Microsoft Office ist nicht der Weisheit letzter Schluss

Und Slidesai.io zeigt noch etwas: Nämlich, dass Office nicht am Ende der Fahnenstange angelangt ist. Angesichts der Stagnation, die Microsoft während der letzten zwanzig Jahre bei seiner Bürosoftware an den Tag gelegt hat, konnte man diesen Eindruck bekommen: Word, Excel und Powerpoint funktionieren im Kern noch genauso wie Ende der 1980er-Jahre, als sie erfunden wurden. Eine wesentliche Neuerung gab es mit dem Internet und den Kollaborations-Funktionen – ansonsten wurde, bös gesagt, hauptsächlich an der Oberfläche geschraubt. Und auch Google war in den letzten Jahren alles andere als kreativ. Schon vor sechs Jahren fand ich, Google Docs sei so Neunzigerjahre.

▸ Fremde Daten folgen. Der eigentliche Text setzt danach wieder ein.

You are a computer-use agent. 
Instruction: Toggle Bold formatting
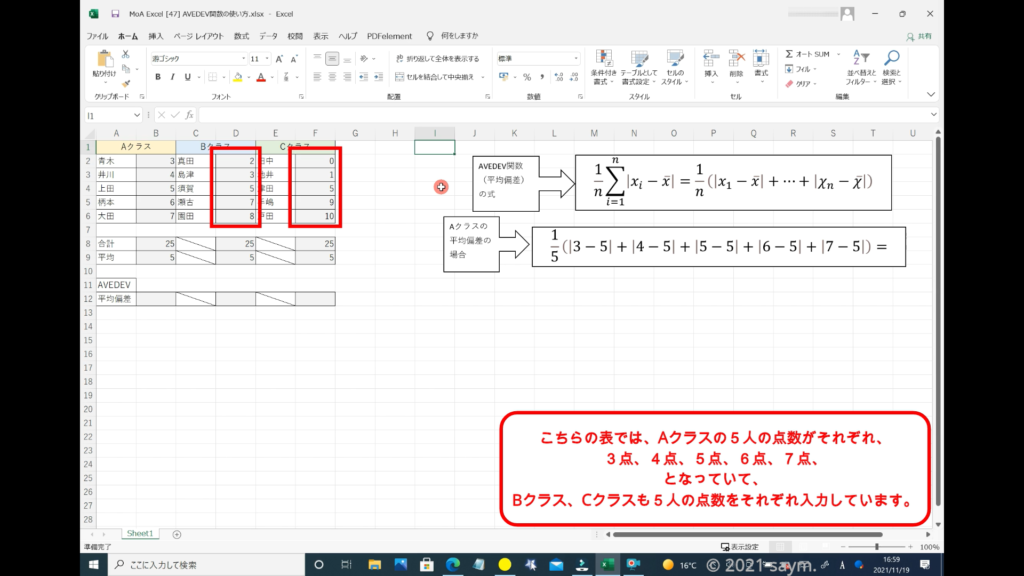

Wir lernen, dass es ein grober Fehler wäre, Microsoft oder Google als Mass der Dinge zu nehmen, wenn es um Fortschritt und Innovation geht. Ich habe neulich für die «Sonntagszeitung» iA Presenter als Powerpoint-Killer aus der Schweiz vorgestellt. Diese Software ist für Präsentationen gedacht, doch sie unterscheidet sich auf eine Weise von Powerpoint, die mich sofort überzeugt hat: Sie stellt nämlich nicht den Gestaltungsprozess in den Vordergrund. Nein, ums Aussehen der Folien sollen wir uns möglichst gar keine Gedanken machen. Stattdessen überlegen wir, was wir eigentlich sagen wollen. Diesen Ansatz finde ich noch etwas toller als Slidesai.io.

Beitragsbild: Wer kennt uns liebt es nicht? (Campaign Creators, Unsplash-Lizenz)

One thought on “Der Folienknecht für Powerpoint-Hasser

  1. Da ich mit wenig grafischem Talent gesegnet bin, verwende ich gerne PowerPoint-Vorlagen von Freepik. Diese sind zu allen möglichen Themen erhältlich, sie sind von Profis gestaltet und enthalten Titelfolie, Inhaltsverzeichnis, Kapitel sowie einzelne Folien mit passenden Icons. Zum Thema „IT-Sicherheit“ hat man also den obligaten Hacker mit Kapuze, die Wolke mit Schloss etc. drin. Und beim Thema „Vereinsversammlung“ hat man die Traktandenliste, die aufstreckende Hand sowie den Pfeil im Ziel dabei.

    Ist ein etwas anderes Konzept, da man für den Inhalt selbst sorgen muss, aber das ist für mich weniger ein Problem als eine einheitliche Gestaltung.